··· Фрагмент текста ···

Близнецам едва исполнился год, когда она предложила свою кандидатуру в округе Орпингтон в Северном Кенте. Тут ее кандидатуру отклонили, но едва не приняли в Бекнеме; далее, она предлагала себя кандидатом в Ашфорде, Мейдстоне и Хемел-Хемпстеде. Оксфорд тоже отклонил ее кандидатуру. В комитетах по отбору кандидатов ей говорили, что ее подготовленность и ум произвели благоприятное впечатление, но выражали мнение, что молодой жене с малыми детьми лучше бы оставаться дома. Это приводило ее в ярость.
Ее попытки пройти в кандидаты осложнялись еще и проблемой жилья. В 1958 году, как предусматривалось, плата на снимаемую ими квартиру в Челси должна была подскочить, и Тэтчерам предстояло решить, то ли оставаться и платить высокую квартплату, то ли купить собственный дом в другом месте. Но покупать не имело смысла, покуда Маргарет не утвердят где-нибудь кандидатом. Что ее могут не избрать кандидатом или что она прекратит поиски перспективного округа — такой мысли она не допускала.
В конце концов постановление правительства о сокращении контроля над квартплатой заставило Тэтчеров решиться. Они купили дом с четырьмя спальнями на участке земли величиною почти в акр в графстве Кент, к югу от Лондона, и переехали в него из Челси. Едва только они подписали купчую, как открылась вакансия на место кандидата консерваторов в парламент от округа Финчли, к северу от Лондона. В Финчли, не в пример некоторым другим округам, придавалось значение тому, чтобы кандидат жил по крайней мере где-то поблизости от округа. Потенциальный преемник уходящего в отставку парламентария-тори, который сохранял за собой это место двадцать с лишним лет, обязательно должен был быть моложе сорока и жить не далее, чем в сорока милях, от Финчли. Маргарет было тридцать три, а ее дом в Фарнборо находился в тридцати пяти милях от Финчли. К тому времени Тэтчер стала прямо-таки профессиональной соискательницей на конкурсах претендентов при выдвижении кандидатов от консерваторов. На заседания отборочных комитетов она шла, как актриса на пробу, хладнокровно исполняя свой отработанный номер.

··· Исходные данные ···

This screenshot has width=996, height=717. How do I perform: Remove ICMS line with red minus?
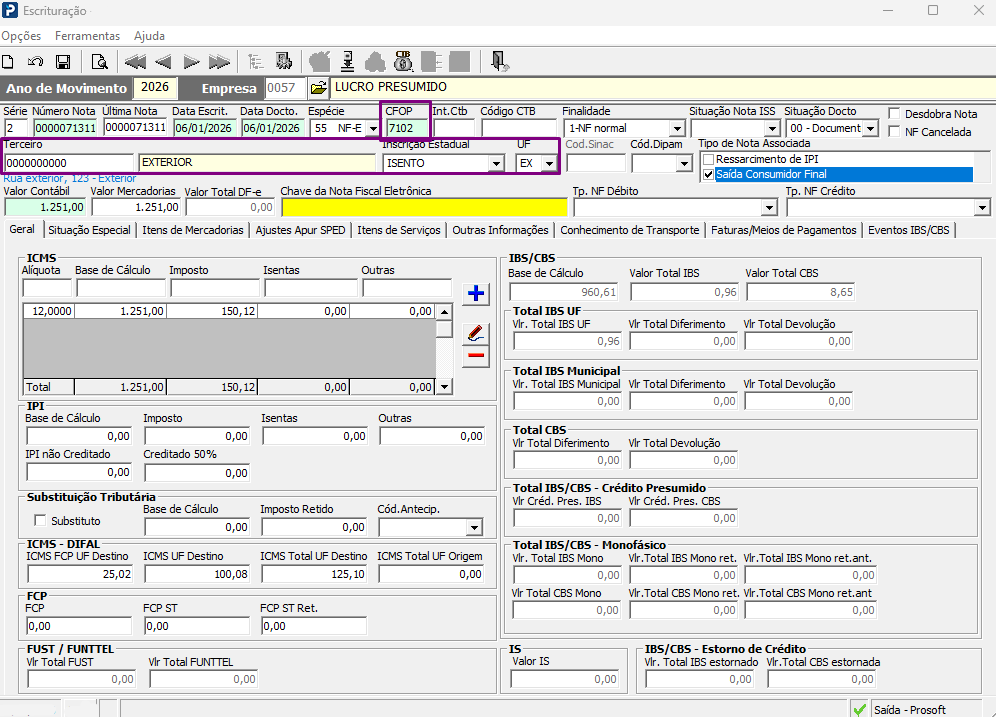[x=476, y=356]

···

_Короткое задание A_. Выпишите дословно из фрагмента о Тэтчер отрывок от слов "Близнецам едва исполнился" до слов "ее в ярость.".
_Короткое задание B_. Опираясь на фрагмент о Тэтчер, объясните, почему Маргарет по возрасту и месту жительства подходила под условия, которые Финчли ставил кандидату.

_Готовый ответ A_.
Близнецам едва исполнился год, когда она предложила свою кандидатуру в округе Орпингтон в Северном Кенте. Тут ее кандидатуру отклонили, но едва не приняли в Бекнеме; далее, она предлагала себя кандидатом в Ашфорде, Мейдстоне и Хемел-Хемпстеде. Оксфорд тоже отклонил ее кандидатуру. В комитетах по отбору кандидатов ей говорили, что ее подготовленность и ум произвели благоприятное впечатление, но выражали мнение, что молодой жене с малыми детьми лучше бы оставаться дома. Это приводило ее в ярость.

_Готовый ответ B_. Преемник уходящего в отставку парламентария от Финчли должен был быть моложе сорока лет и жить не далее чем в сорока милях от округа. Маргарет было тридцать три года, а ее дом в Фарнборо находился в тридцати пяти милях от Финчли.